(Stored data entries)
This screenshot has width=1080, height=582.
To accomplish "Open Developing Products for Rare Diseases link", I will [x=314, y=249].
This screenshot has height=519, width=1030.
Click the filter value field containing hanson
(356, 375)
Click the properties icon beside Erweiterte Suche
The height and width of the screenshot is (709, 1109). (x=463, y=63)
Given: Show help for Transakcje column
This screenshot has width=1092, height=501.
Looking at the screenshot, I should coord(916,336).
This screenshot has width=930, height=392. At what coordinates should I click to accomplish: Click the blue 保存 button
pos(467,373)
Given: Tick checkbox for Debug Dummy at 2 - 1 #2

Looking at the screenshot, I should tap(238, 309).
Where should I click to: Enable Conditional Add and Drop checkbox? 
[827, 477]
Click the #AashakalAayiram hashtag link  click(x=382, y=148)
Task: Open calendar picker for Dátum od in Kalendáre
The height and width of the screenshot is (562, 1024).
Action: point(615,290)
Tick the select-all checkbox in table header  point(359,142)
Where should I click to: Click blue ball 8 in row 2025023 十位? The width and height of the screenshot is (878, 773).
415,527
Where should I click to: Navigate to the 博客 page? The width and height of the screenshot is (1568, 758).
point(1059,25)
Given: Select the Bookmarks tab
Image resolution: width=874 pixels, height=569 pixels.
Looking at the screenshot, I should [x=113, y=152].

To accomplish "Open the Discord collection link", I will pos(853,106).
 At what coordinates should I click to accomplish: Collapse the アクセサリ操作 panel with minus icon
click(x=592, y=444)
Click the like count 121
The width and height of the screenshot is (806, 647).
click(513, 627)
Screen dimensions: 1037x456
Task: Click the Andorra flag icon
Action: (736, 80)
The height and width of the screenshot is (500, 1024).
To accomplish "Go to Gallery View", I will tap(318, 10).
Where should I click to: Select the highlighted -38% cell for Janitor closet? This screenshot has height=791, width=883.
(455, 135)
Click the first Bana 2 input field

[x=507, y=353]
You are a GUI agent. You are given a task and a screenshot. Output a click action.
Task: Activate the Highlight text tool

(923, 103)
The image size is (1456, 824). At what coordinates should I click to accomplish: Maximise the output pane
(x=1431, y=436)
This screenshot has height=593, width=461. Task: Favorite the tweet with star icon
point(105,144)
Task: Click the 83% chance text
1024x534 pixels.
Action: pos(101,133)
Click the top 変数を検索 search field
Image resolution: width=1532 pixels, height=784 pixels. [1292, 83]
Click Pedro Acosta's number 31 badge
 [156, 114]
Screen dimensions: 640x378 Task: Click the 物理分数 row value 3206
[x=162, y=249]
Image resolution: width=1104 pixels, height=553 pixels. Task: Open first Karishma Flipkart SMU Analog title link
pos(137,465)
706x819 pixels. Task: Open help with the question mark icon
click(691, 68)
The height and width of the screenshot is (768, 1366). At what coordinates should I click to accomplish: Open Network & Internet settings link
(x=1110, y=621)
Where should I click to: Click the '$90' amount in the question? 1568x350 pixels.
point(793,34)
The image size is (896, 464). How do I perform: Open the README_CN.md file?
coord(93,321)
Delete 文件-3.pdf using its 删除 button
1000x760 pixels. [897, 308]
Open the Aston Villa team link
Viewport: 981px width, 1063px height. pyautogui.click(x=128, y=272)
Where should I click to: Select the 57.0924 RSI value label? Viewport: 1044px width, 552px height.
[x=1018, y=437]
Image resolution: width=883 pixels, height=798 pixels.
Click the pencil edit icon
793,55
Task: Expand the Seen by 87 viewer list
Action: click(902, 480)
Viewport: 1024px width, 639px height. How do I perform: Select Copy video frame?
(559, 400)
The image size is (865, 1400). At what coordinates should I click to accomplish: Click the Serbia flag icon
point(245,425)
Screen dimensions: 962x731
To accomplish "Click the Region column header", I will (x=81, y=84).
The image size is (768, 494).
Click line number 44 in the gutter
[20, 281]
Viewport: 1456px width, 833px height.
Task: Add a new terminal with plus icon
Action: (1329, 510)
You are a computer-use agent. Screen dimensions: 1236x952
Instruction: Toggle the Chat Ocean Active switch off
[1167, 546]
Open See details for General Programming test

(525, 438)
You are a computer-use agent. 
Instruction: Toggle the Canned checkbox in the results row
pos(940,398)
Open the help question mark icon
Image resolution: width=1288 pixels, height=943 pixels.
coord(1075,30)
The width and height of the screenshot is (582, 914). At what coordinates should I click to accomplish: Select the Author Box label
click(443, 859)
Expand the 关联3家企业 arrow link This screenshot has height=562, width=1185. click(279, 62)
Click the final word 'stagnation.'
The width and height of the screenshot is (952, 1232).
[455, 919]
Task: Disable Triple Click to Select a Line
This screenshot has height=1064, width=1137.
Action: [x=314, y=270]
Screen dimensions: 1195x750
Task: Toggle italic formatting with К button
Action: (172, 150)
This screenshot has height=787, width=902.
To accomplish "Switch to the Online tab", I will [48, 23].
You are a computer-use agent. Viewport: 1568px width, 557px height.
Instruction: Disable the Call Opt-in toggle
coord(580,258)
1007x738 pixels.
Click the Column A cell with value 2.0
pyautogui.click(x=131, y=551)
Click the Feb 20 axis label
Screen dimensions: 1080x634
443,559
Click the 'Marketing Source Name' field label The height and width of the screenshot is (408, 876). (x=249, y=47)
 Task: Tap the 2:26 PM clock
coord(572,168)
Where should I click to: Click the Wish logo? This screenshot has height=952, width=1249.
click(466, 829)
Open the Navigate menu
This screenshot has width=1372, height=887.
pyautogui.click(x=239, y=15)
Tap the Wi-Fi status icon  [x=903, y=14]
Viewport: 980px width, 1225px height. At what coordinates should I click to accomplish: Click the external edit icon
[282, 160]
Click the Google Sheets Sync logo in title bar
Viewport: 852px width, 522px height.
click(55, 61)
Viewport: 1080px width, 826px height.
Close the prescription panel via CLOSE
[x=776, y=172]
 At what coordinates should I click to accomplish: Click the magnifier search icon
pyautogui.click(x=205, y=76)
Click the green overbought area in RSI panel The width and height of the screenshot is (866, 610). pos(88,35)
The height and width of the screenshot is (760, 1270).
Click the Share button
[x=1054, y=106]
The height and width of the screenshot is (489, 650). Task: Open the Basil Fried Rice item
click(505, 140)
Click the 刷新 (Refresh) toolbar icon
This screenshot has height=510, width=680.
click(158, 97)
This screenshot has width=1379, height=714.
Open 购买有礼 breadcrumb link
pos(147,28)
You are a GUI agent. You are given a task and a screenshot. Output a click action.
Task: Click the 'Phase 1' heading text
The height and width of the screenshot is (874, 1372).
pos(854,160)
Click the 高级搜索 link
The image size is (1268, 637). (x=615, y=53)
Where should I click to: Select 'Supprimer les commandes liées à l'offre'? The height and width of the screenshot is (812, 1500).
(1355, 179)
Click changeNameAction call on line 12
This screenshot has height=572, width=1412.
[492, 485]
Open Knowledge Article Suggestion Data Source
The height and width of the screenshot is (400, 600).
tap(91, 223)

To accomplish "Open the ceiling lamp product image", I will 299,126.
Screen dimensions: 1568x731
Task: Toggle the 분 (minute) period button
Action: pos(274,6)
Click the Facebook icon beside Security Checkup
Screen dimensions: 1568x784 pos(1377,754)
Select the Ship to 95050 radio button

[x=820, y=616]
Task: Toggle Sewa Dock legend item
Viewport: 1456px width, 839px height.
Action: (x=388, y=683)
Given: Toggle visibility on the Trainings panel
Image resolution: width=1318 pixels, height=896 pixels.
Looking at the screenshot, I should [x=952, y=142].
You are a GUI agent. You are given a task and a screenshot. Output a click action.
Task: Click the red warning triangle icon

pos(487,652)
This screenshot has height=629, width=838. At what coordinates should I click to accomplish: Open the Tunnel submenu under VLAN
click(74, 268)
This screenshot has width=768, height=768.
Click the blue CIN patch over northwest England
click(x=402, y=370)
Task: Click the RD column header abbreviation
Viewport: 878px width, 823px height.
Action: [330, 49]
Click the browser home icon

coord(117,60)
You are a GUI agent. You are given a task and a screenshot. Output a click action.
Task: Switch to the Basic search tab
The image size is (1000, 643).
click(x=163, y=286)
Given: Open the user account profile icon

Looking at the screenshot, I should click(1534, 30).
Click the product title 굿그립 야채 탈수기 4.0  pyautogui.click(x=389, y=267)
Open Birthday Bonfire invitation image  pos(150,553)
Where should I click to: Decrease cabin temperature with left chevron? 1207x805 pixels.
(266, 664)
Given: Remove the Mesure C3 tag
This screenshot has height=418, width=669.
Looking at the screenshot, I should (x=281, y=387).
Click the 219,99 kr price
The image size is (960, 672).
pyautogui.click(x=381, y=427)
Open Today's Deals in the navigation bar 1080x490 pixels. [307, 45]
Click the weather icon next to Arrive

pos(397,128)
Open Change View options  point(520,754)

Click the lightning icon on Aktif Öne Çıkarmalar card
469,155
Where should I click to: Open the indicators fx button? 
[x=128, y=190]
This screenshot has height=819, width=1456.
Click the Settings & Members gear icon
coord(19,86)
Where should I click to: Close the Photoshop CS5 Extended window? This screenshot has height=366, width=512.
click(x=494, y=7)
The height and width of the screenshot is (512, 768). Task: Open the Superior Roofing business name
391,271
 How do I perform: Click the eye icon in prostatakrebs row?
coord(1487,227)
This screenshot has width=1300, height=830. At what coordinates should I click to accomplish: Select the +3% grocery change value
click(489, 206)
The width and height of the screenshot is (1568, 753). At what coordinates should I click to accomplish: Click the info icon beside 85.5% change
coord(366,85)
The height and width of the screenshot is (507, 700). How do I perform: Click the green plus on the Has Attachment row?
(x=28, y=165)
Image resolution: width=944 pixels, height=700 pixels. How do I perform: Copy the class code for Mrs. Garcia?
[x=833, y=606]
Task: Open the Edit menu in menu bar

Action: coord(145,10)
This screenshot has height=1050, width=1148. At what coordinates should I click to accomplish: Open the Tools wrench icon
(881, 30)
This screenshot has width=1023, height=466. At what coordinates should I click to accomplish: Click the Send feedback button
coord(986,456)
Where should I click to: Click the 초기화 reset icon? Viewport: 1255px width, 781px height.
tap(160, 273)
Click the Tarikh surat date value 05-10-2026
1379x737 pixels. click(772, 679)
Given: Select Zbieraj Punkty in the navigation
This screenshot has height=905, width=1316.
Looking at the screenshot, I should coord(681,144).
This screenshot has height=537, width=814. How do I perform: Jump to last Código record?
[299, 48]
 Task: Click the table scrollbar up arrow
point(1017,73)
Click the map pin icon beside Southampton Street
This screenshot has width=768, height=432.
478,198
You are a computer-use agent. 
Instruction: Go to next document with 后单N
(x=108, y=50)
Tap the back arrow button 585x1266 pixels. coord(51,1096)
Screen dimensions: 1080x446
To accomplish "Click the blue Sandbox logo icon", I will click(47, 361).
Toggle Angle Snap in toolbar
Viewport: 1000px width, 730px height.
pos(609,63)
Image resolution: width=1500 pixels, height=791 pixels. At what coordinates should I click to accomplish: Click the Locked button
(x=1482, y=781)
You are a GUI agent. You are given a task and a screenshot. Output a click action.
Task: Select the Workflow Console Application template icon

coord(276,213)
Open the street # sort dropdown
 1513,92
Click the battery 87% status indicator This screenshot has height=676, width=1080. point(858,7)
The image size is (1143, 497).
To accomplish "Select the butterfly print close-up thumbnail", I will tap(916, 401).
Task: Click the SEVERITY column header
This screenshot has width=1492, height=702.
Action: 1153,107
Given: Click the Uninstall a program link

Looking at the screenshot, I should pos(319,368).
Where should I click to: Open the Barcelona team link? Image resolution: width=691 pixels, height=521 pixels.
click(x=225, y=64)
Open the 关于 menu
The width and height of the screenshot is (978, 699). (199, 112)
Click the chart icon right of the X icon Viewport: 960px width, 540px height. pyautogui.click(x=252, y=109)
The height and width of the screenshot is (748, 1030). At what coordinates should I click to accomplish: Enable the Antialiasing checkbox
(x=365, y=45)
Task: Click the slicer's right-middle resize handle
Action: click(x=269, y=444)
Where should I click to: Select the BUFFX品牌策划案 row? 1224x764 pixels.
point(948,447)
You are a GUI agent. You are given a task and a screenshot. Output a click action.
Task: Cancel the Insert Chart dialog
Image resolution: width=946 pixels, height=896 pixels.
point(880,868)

### WHAT IS BEING ASKED
If a line in the records above has the word "status", copy it.

### FINISHED TASK
Tap the Wi-Fi status icon  [x=903, y=14]
Click the battery 87% status indicator This screenshot has height=676, width=1080. point(858,7)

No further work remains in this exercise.